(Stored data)
□ □ □ □ □ □ □

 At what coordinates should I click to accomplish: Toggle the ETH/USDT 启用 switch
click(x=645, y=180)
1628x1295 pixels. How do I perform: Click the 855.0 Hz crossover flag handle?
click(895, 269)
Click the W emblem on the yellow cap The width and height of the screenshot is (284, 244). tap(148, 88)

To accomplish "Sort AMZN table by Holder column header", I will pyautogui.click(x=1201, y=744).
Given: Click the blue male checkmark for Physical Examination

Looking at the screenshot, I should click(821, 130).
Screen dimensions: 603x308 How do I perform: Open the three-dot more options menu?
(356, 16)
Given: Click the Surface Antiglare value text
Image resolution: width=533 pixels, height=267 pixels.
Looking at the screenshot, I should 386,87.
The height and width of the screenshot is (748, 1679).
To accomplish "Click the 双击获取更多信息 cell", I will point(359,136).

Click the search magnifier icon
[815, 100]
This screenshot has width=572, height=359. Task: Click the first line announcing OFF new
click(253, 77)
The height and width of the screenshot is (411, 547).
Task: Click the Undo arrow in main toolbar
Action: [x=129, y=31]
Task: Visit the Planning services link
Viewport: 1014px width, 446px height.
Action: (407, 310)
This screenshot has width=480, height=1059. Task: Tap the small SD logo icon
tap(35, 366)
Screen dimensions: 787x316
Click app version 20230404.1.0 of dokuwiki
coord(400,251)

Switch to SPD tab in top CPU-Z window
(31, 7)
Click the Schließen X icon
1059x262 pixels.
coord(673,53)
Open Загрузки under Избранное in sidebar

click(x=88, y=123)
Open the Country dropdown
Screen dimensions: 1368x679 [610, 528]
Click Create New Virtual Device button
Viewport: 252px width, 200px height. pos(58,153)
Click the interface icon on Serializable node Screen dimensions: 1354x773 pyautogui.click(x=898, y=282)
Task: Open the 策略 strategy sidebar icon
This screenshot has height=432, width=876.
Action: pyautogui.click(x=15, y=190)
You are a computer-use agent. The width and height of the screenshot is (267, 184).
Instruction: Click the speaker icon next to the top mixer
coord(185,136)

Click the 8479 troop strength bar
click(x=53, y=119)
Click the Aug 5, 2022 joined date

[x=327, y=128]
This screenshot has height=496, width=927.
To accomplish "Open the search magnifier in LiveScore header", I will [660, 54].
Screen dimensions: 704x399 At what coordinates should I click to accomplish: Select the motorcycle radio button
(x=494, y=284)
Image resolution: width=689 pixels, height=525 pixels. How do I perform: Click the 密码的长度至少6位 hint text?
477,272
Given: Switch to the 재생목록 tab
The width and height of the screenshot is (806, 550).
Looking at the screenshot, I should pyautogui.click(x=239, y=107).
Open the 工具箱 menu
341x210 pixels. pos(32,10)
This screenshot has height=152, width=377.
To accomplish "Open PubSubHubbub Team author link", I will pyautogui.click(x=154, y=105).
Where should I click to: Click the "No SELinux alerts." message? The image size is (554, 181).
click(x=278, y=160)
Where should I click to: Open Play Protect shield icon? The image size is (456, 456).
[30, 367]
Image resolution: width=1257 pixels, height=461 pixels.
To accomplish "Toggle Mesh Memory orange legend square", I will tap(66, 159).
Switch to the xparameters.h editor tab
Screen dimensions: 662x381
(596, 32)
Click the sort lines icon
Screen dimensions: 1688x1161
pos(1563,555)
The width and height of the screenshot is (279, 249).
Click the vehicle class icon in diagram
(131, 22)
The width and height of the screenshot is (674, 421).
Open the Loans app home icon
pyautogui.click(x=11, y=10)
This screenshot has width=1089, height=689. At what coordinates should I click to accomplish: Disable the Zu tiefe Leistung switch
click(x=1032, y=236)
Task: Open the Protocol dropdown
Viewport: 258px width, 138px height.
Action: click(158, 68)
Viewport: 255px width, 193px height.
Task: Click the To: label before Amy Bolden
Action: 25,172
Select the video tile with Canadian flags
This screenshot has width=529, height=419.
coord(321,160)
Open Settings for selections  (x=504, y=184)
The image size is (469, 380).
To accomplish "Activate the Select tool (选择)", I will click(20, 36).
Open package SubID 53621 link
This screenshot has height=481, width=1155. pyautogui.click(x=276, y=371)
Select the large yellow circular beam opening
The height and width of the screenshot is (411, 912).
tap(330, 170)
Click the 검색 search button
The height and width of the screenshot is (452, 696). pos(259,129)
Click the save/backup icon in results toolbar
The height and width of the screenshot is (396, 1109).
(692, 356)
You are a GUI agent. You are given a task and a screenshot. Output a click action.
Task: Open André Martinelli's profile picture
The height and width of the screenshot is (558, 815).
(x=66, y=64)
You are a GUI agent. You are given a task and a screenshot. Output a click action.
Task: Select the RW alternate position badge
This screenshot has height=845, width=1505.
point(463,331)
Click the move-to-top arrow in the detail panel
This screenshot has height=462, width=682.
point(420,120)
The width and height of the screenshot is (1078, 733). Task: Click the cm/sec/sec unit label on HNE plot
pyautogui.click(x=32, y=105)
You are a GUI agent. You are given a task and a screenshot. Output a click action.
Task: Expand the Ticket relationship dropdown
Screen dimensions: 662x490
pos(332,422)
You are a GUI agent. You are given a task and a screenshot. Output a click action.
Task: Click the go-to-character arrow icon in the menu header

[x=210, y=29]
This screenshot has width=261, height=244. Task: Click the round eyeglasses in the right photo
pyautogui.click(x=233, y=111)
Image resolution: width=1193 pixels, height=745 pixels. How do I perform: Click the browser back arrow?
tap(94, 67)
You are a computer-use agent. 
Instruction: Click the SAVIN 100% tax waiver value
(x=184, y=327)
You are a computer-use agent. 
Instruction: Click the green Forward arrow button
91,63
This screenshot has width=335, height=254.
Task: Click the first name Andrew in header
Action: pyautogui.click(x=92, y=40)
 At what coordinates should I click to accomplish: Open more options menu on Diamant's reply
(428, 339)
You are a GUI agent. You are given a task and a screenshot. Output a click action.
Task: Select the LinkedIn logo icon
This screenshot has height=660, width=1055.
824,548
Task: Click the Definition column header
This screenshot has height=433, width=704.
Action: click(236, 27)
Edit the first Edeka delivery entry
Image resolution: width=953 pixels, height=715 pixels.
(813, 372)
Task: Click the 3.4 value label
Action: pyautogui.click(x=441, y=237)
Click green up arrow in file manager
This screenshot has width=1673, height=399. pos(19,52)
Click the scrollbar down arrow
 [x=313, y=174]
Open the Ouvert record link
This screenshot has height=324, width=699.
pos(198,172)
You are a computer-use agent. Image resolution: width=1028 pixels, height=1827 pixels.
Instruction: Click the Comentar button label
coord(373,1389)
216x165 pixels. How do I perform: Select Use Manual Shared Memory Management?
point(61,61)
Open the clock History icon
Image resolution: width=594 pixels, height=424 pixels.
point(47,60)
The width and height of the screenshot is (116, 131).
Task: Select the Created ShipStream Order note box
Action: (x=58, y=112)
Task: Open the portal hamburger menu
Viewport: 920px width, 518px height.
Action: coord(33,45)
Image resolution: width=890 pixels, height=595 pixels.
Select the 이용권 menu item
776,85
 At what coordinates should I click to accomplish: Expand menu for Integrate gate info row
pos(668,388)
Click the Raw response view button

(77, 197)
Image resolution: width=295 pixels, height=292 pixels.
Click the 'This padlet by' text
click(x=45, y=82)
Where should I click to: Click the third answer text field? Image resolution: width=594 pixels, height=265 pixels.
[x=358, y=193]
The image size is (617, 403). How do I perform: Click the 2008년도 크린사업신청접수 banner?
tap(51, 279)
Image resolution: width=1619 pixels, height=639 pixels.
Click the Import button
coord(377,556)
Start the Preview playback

□ □ □ □ □ □ □

* **What to produce**
With nothing left out, copy the data above exactly.

* **Answer box**
 At what coordinates should I click to accomplish: Toggle the ETH/USDT 启用 switch
click(x=645, y=180)
1628x1295 pixels. How do I perform: Click the 855.0 Hz crossover flag handle?
click(895, 269)
Click the W emblem on the yellow cap The width and height of the screenshot is (284, 244). tap(148, 88)

To accomplish "Sort AMZN table by Holder column header", I will pyautogui.click(x=1201, y=744).
Given: Click the blue male checkmark for Physical Examination

Looking at the screenshot, I should click(821, 130).
Screen dimensions: 603x308 How do I perform: Open the three-dot more options menu?
(356, 16)
Given: Click the Surface Antiglare value text
Image resolution: width=533 pixels, height=267 pixels.
Looking at the screenshot, I should 386,87.
The height and width of the screenshot is (748, 1679).
To accomplish "Click the 双击获取更多信息 cell", I will point(359,136).

Click the search magnifier icon
[815, 100]
This screenshot has width=572, height=359. Task: Click the first line announcing OFF new
click(253, 77)
The height and width of the screenshot is (411, 547).
Task: Click the Undo arrow in main toolbar
Action: [x=129, y=31]
Task: Visit the Planning services link
Viewport: 1014px width, 446px height.
Action: (407, 310)
This screenshot has width=480, height=1059. Task: Tap the small SD logo icon
tap(35, 366)
Screen dimensions: 787x316
Click app version 20230404.1.0 of dokuwiki
coord(400,251)

Switch to SPD tab in top CPU-Z window
(31, 7)
Click the Schließen X icon
1059x262 pixels.
coord(673,53)
Open Загрузки under Избранное in sidebar

click(x=88, y=123)
Open the Country dropdown
Screen dimensions: 1368x679 [610, 528]
Click Create New Virtual Device button
Viewport: 252px width, 200px height. pos(58,153)
Click the interface icon on Serializable node Screen dimensions: 1354x773 pyautogui.click(x=898, y=282)
Task: Open the 策略 strategy sidebar icon
This screenshot has height=432, width=876.
Action: pyautogui.click(x=15, y=190)
You are a computer-use agent. The width and height of the screenshot is (267, 184).
Instruction: Click the speaker icon next to the top mixer
coord(185,136)

Click the 8479 troop strength bar
click(x=53, y=119)
Click the Aug 5, 2022 joined date

[x=327, y=128]
This screenshot has height=496, width=927.
To accomplish "Open the search magnifier in LiveScore header", I will [660, 54].
Screen dimensions: 704x399 At what coordinates should I click to accomplish: Select the motorcycle radio button
(x=494, y=284)
Image resolution: width=689 pixels, height=525 pixels. How do I perform: Click the 密码的长度至少6位 hint text?
477,272
Given: Switch to the 재생목록 tab
The width and height of the screenshot is (806, 550).
Looking at the screenshot, I should pyautogui.click(x=239, y=107).
Open the 工具箱 menu
341x210 pixels. pos(32,10)
This screenshot has height=152, width=377.
To accomplish "Open PubSubHubbub Team author link", I will pyautogui.click(x=154, y=105).
Where should I click to: Click the "No SELinux alerts." message? The image size is (554, 181).
click(x=278, y=160)
Where should I click to: Open Play Protect shield icon? The image size is (456, 456).
[30, 367]
Image resolution: width=1257 pixels, height=461 pixels.
To accomplish "Toggle Mesh Memory orange legend square", I will tap(66, 159).
Switch to the xparameters.h editor tab
Screen dimensions: 662x381
(596, 32)
Click the sort lines icon
Screen dimensions: 1688x1161
pos(1563,555)
The width and height of the screenshot is (279, 249).
Click the vehicle class icon in diagram
(131, 22)
The width and height of the screenshot is (674, 421).
Open the Loans app home icon
pyautogui.click(x=11, y=10)
This screenshot has width=1089, height=689. At what coordinates should I click to accomplish: Disable the Zu tiefe Leistung switch
click(x=1032, y=236)
Task: Open the Protocol dropdown
Viewport: 258px width, 138px height.
Action: click(158, 68)
Viewport: 255px width, 193px height.
Task: Click the To: label before Amy Bolden
Action: 25,172
Select the video tile with Canadian flags
This screenshot has width=529, height=419.
coord(321,160)
Open Settings for selections  (x=504, y=184)
The image size is (469, 380).
To accomplish "Activate the Select tool (选择)", I will click(20, 36).
Open package SubID 53621 link
This screenshot has height=481, width=1155. pyautogui.click(x=276, y=371)
Select the large yellow circular beam opening
The height and width of the screenshot is (411, 912).
tap(330, 170)
Click the 검색 search button
The height and width of the screenshot is (452, 696). pos(259,129)
Click the save/backup icon in results toolbar
The height and width of the screenshot is (396, 1109).
(692, 356)
You are a GUI agent. You are given a task and a screenshot. Output a click action.
Task: Open André Martinelli's profile picture
The height and width of the screenshot is (558, 815).
(x=66, y=64)
You are a GUI agent. You are given a task and a screenshot. Output a click action.
Task: Select the RW alternate position badge
This screenshot has height=845, width=1505.
point(463,331)
Click the move-to-top arrow in the detail panel
This screenshot has height=462, width=682.
point(420,120)
The width and height of the screenshot is (1078, 733). Task: Click the cm/sec/sec unit label on HNE plot
pyautogui.click(x=32, y=105)
You are a GUI agent. You are given a task and a screenshot. Output a click action.
Task: Expand the Ticket relationship dropdown
Screen dimensions: 662x490
pos(332,422)
You are a GUI agent. You are given a task and a screenshot. Output a click action.
Task: Click the go-to-character arrow icon in the menu header

[x=210, y=29]
This screenshot has width=261, height=244. Task: Click the round eyeglasses in the right photo
pyautogui.click(x=233, y=111)
Image resolution: width=1193 pixels, height=745 pixels. How do I perform: Click the browser back arrow?
tap(94, 67)
You are a computer-use agent. 
Instruction: Click the SAVIN 100% tax waiver value
(x=184, y=327)
You are a computer-use agent. 
Instruction: Click the green Forward arrow button
91,63
This screenshot has width=335, height=254.
Task: Click the first name Andrew in header
Action: pyautogui.click(x=92, y=40)
 At what coordinates should I click to accomplish: Open more options menu on Diamant's reply
(428, 339)
You are a GUI agent. You are given a task and a screenshot. Output a click action.
Task: Select the LinkedIn logo icon
This screenshot has height=660, width=1055.
824,548
Task: Click the Definition column header
This screenshot has height=433, width=704.
Action: click(236, 27)
Edit the first Edeka delivery entry
Image resolution: width=953 pixels, height=715 pixels.
(813, 372)
Task: Click the 3.4 value label
Action: pyautogui.click(x=441, y=237)
Click green up arrow in file manager
This screenshot has width=1673, height=399. pos(19,52)
Click the scrollbar down arrow
 [x=313, y=174]
Open the Ouvert record link
This screenshot has height=324, width=699.
pos(198,172)
You are a computer-use agent. Image resolution: width=1028 pixels, height=1827 pixels.
Instruction: Click the Comentar button label
coord(373,1389)
216x165 pixels. How do I perform: Select Use Manual Shared Memory Management?
point(61,61)
Open the clock History icon
Image resolution: width=594 pixels, height=424 pixels.
point(47,60)
The width and height of the screenshot is (116, 131).
Task: Select the Created ShipStream Order note box
Action: (x=58, y=112)
Task: Open the portal hamburger menu
Viewport: 920px width, 518px height.
Action: coord(33,45)
Image resolution: width=890 pixels, height=595 pixels.
Select the 이용권 menu item
776,85
 At what coordinates should I click to accomplish: Expand menu for Integrate gate info row
pos(668,388)
Click the Raw response view button

(77, 197)
Image resolution: width=295 pixels, height=292 pixels.
Click the 'This padlet by' text
click(x=45, y=82)
Where should I click to: Click the third answer text field? Image resolution: width=594 pixels, height=265 pixels.
[x=358, y=193]
The image size is (617, 403). How do I perform: Click the 2008년도 크린사업신청접수 banner?
tap(51, 279)
Image resolution: width=1619 pixels, height=639 pixels.
Click the Import button
coord(377,556)
Start the Preview playback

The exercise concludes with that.